The common man who speaks of the powers that be understands that he doesn't know much, but unfortunately is totally ignorant of what he needs to find out. It was Donald Rumsfeld who fitted together the conundrum that often "We don't know what we don't know." Sadly, this made him one of the powers that be, meaning that he had to be quickly drummed out of the U.S. Government. He was too smart to serve; everyone knows that the powers that be aren't very smart. That would imply that the way things work was semi-sensible.
Oddly, people living under something other than a President or PM do not talk about the powers that be. Citizens of North Korea or Iran do not mention some shadowy cabal that makes all the important decisions in the country. They know exactly who makes the decisions — and that it's prison if you joke about him. Citizens of Hong Kong would be justified in talking about the powers that be, whether it's their "elected" government or the bureaucrats on the mainland who can extradite them for "trial" if they actually exercised those powers.
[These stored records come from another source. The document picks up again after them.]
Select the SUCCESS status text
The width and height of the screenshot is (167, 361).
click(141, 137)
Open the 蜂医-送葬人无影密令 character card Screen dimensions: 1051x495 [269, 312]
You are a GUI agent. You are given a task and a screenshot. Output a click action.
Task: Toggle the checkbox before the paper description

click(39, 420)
Wikipedia tells us that "the powers that be" is an example of "idiomatic" English. Idiomatic English is that English spoken by idiots. After all, real English is "the powers that are." However, the powers that be do not even permit the certainty that they exist. So they have even bricklayers speaking in the subjunctive case.
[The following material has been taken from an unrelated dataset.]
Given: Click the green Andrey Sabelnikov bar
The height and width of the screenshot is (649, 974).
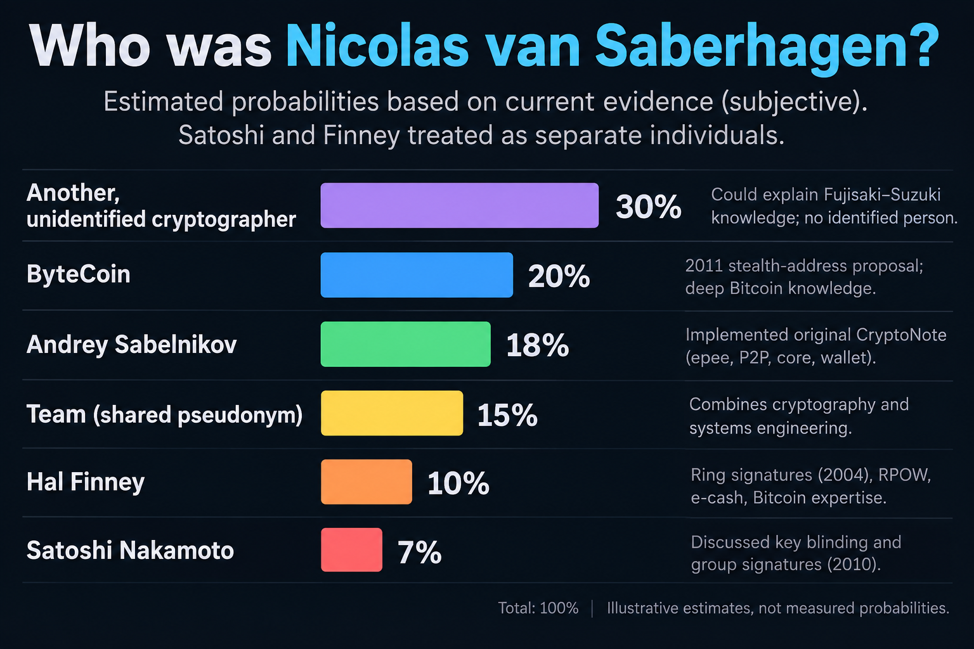Looking at the screenshot, I should [406, 344].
It was William Tyndale who first wrote in 1526 that, "The powers that be, are ordained of God." This is quite different from its modern usage, as Tyndale had a clear vision of what he was writing about, whereas now, no one who talks about the powers that be even tries to flesh it out.
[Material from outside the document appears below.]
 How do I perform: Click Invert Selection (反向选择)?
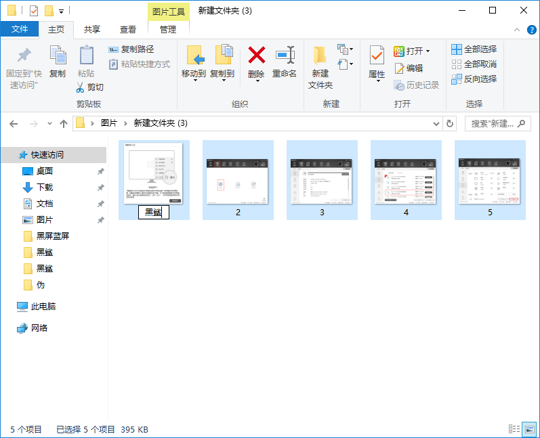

In 1621 in Plimoth Plantation, the Pilgrim Hendiadys promulgated the first "rules and regulations." Though he must have been among the powers that be, his wordsmithing was followed only in the breech, as he could not spell worth crap.
The American Founders wrote that "Congress shall make no law" that purported to do certain things. Here we get a whiff of powers-that-be ideology. How could the Founders not know that what Congress does is enacts law, which the President then signs or returns to the Congress with his objections, etc., etc.? But this can be excused. In the first place, the best governance the Colonies had had was when the powers that be strapped a spinster to her washboard and threw her into the river to see if she would float, which meant she was a witch and had to be killed. In the second place, the Founders were in the midst of defining all that enactment stuff, and ought to be forgiven for briefly glossing over it with a bit of hand-waving.
African Americans often get at the same idea when they talk about "Smilin' faces" or "the Man." This represents the powers that be. However, these speakers are certain of one aspect of the powers that be: white skin. The people who run the world are lily-white. It is they who put Barack Obama in the Oval Office and LeBron James on the hardwood, in preference to all the crackers who competed against them. Lifting up a brotha was a mere gambit to keep y'all down.
They don't want you to know
Above all, the powers that be try to keep you in the dark. Much of their power would dissipate if you simply caught on. This means that the very most effective sales pitch is that the advertiser has information that "they" don't want you to know. You can send away for a free pamphlet with all these self-help secrets and infuriate the powers that be. In fact, the powers that be don't care, but the advertiser now has you on a pert little list of people who respond to advertising, are utterly senseless, and feel helpless — the perfect marks for a variety of future frauds.
- What this means is that we might not know how complete our understanding is. This is most often true of people whose understanding is nil.
- It is effective whether or not it is true. However, if it were true, they wouldn't need a sales pitch.